--- EXERCISE ---
Every line from the line containing "Task: Open the HUD Options menu" through the final line of the data is to be printed exactly; no other line is to appear.

--- Collected data ---
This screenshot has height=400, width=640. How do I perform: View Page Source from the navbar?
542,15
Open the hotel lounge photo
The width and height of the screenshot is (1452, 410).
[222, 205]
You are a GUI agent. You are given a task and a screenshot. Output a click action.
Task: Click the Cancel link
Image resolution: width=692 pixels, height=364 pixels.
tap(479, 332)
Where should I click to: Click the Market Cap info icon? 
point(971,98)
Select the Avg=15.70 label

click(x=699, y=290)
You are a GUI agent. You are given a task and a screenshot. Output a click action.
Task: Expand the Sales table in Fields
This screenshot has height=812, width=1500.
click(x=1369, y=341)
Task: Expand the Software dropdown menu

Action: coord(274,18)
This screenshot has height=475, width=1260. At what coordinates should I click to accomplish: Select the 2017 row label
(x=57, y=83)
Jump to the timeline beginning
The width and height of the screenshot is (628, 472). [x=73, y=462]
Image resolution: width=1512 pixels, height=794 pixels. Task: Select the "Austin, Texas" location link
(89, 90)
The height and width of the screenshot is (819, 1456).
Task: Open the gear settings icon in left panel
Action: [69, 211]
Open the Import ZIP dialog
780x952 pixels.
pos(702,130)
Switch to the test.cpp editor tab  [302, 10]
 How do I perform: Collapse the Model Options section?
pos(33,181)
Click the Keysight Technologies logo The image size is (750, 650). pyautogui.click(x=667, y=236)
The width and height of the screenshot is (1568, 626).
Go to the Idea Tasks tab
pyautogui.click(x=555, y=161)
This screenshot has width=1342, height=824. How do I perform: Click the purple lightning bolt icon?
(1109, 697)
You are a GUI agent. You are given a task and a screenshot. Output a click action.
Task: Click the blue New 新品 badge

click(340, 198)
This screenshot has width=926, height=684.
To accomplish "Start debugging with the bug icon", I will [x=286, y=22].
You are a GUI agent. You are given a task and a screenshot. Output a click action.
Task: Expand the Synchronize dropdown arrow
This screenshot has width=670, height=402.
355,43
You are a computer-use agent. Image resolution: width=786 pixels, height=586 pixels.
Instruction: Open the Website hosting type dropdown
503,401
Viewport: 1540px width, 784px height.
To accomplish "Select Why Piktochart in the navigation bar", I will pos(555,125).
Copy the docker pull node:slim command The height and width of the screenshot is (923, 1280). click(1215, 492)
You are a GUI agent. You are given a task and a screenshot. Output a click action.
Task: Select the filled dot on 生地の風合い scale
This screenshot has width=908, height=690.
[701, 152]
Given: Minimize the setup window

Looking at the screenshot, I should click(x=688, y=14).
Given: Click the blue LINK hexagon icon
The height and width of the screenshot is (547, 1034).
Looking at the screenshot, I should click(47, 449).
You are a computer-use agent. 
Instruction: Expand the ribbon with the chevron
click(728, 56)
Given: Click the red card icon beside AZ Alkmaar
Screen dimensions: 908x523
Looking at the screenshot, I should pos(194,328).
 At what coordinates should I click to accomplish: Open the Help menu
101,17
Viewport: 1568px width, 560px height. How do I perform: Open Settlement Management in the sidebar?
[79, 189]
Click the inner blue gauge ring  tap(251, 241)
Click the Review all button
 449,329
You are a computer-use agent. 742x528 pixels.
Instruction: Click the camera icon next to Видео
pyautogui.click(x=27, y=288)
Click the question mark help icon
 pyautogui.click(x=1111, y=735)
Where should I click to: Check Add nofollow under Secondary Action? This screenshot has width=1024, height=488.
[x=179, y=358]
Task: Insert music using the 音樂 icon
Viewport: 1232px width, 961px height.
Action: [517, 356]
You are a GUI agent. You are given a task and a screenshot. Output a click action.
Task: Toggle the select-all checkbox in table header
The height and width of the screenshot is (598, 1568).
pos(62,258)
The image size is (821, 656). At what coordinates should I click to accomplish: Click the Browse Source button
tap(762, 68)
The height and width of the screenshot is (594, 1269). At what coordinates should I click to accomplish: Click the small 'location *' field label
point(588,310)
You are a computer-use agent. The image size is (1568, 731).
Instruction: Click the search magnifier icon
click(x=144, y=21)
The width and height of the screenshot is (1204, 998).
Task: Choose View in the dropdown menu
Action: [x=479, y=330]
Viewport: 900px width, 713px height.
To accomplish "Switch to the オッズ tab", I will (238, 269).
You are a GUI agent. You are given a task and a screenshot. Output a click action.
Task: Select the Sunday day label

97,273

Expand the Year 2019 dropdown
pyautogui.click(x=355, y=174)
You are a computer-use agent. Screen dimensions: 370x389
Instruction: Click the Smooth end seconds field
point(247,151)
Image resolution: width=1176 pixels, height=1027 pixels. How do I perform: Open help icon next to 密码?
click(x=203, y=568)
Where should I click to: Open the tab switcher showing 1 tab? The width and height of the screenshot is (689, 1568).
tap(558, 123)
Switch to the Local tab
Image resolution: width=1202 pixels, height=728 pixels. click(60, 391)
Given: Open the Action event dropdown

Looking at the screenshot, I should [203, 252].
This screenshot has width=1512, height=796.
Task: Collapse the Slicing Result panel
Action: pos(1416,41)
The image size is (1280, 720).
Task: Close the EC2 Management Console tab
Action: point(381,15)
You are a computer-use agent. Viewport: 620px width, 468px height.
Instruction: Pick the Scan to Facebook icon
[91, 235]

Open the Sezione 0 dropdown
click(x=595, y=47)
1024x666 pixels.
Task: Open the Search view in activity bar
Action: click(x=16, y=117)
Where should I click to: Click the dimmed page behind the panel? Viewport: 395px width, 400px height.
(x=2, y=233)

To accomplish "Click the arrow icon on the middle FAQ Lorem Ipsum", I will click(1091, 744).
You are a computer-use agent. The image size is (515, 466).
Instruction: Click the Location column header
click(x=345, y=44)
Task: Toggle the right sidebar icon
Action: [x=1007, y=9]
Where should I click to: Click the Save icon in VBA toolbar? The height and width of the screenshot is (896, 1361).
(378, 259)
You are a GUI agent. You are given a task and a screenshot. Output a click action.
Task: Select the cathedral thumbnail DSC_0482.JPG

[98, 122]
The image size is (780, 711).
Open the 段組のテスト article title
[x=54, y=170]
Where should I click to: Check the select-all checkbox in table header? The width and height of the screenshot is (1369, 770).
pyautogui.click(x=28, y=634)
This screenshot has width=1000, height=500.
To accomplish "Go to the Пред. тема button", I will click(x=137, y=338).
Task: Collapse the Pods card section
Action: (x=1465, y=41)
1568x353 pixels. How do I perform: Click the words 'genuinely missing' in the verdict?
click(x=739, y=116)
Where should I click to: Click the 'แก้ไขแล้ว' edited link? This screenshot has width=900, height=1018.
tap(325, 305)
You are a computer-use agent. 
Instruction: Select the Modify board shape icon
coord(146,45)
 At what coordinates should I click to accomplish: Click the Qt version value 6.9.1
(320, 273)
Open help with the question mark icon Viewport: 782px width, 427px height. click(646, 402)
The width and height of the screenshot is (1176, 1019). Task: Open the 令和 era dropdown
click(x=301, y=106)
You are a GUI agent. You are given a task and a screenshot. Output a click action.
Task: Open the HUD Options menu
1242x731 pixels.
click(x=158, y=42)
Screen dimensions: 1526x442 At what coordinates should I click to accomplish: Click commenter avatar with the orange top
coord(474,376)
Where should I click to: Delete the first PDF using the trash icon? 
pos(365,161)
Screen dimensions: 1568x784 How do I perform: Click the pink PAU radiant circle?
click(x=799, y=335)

--- WRITTEN SOLUTION ---
Task: Open the HUD Options menu
1242x731 pixels.
click(x=158, y=42)
Screen dimensions: 1526x442 At what coordinates should I click to accomplish: Click commenter avatar with the orange top
coord(474,376)
Where should I click to: Delete the first PDF using the trash icon? 
pos(365,161)
Screen dimensions: 1568x784 How do I perform: Click the pink PAU radiant circle?
click(x=799, y=335)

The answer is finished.